前記ジェット吐水口16は、前記ボール部12の底部に形成されており、前記トラップ排水路14の入口に指向してほぼ水平に配置され、洗浄水を前記トラップ排水路14に向けて吐出するようになっている。
前記リム吐水口18は、前記ボール部12の左側上部後方に形成されており、前記ボール部12の縁に沿って洗浄水を吐出するようになっている。
【0019】
前記トラップ排水路14は、入口部14aと、前記入口部14aから上昇するトラップ上昇管14bと、前記トラップ上昇管14bから下降する前記トラップ下降管14cとからなり、前記トラップ上昇管14bと前記トラップ下降管14cとの間が頂部14dとなっている。前記トラップ下降管14cは建物の排水配管Dと排水ソケット15を介して連設されており、前記ボール12内の排泄物混じりの溜水は、前記トラップ排水路14と前記排水ソケット15を介して、排水配管Dに排出されることになる。
【0020】
実施形態による洋風大便器1は、洗浄水を供給する水道に直結されており、水道の給水圧力により前記リム吐水口18から洗浄水が吐出される。また、ジェット吐水に関しては、前記機能部10に内蔵された貯水タンクに貯水された洗浄水を図示しない加圧ポンプによって加圧して、大流量で前記ジェット吐水口16から吐出させるようになっている。
【0021】
図3は、本発明の実施形態による洋風大便器を示す全体構成図である。図3により、実施形態による洋風大便器の機能部を詳細に説明する。

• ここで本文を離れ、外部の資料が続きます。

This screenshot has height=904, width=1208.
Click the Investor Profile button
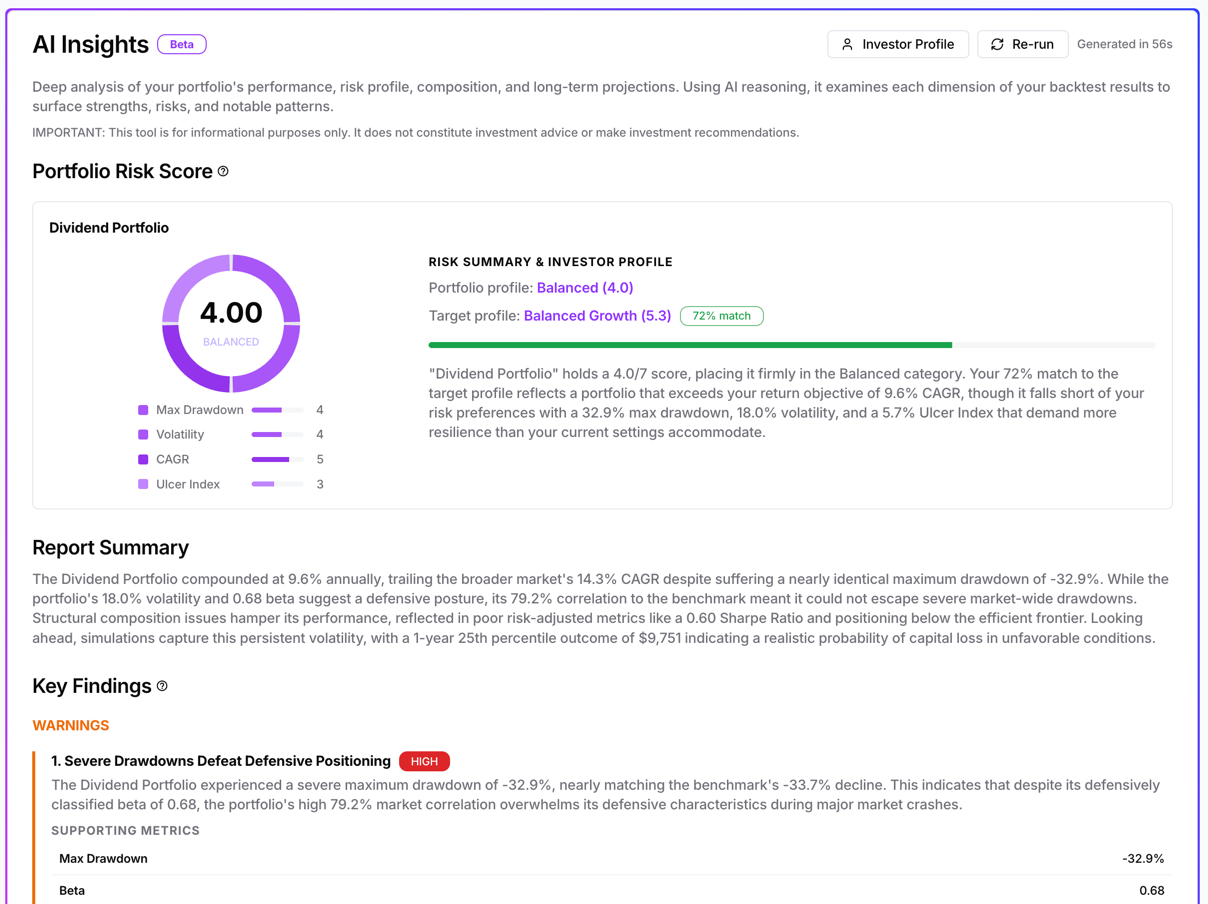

図3に示すように、機能部10には、定流量弁20と、電磁弁22と、リム吐水用バキュームブレーカ24と、リム吐水用フラッパー弁25が設けられている。さらに、給水路19には、貯水タンク32への給水とリム吐水を切り替える切替弁28と、貯水タンク32と、加圧ポンプ34と、ジェット吐水用バキュームブレーカ36と、ジェット吐水用フラッパー弁38と、水抜栓39が内蔵されている。また、前記機能部10には、前記電磁弁22の開閉操作、前記切替弁28の切替操作、及び、前記加圧ポンプ34の回転数や作動時間等を制御するコントローラ40が内蔵されている。
【0022】
前記定流量弁20は、止水栓42a、ストレーナ42b、及び分岐金具42cを介して入水口から流入した洗浄水を、所定の流量以下に絞るためのものである。本実施形態においては、この前記定流量弁20は、洗浄水の流量を16リットル/分以下に制限するようになっている。また、前記定流量弁20を通過した洗浄水は、前記電磁弁22に流入し、前記電磁弁22を通過した洗浄水は、前記切替弁28により、前記リム吐水口18又は前記貯水タンク32に供給されるようになっている。この前記切替弁28は、リム側であるリム側給水路18aとタンク側であるタンク側給水路32aの両方へ同じタイミングで洗浄水を供給可能であって、リム側とタンク側への給水量の割合を任意に変更することができる切替弁である。
【0023】
前記電磁弁22は、前記コントローラ40の制御信号により開閉され、供給された洗浄水を前記切替弁28に流入させ、又は停止するようになっている。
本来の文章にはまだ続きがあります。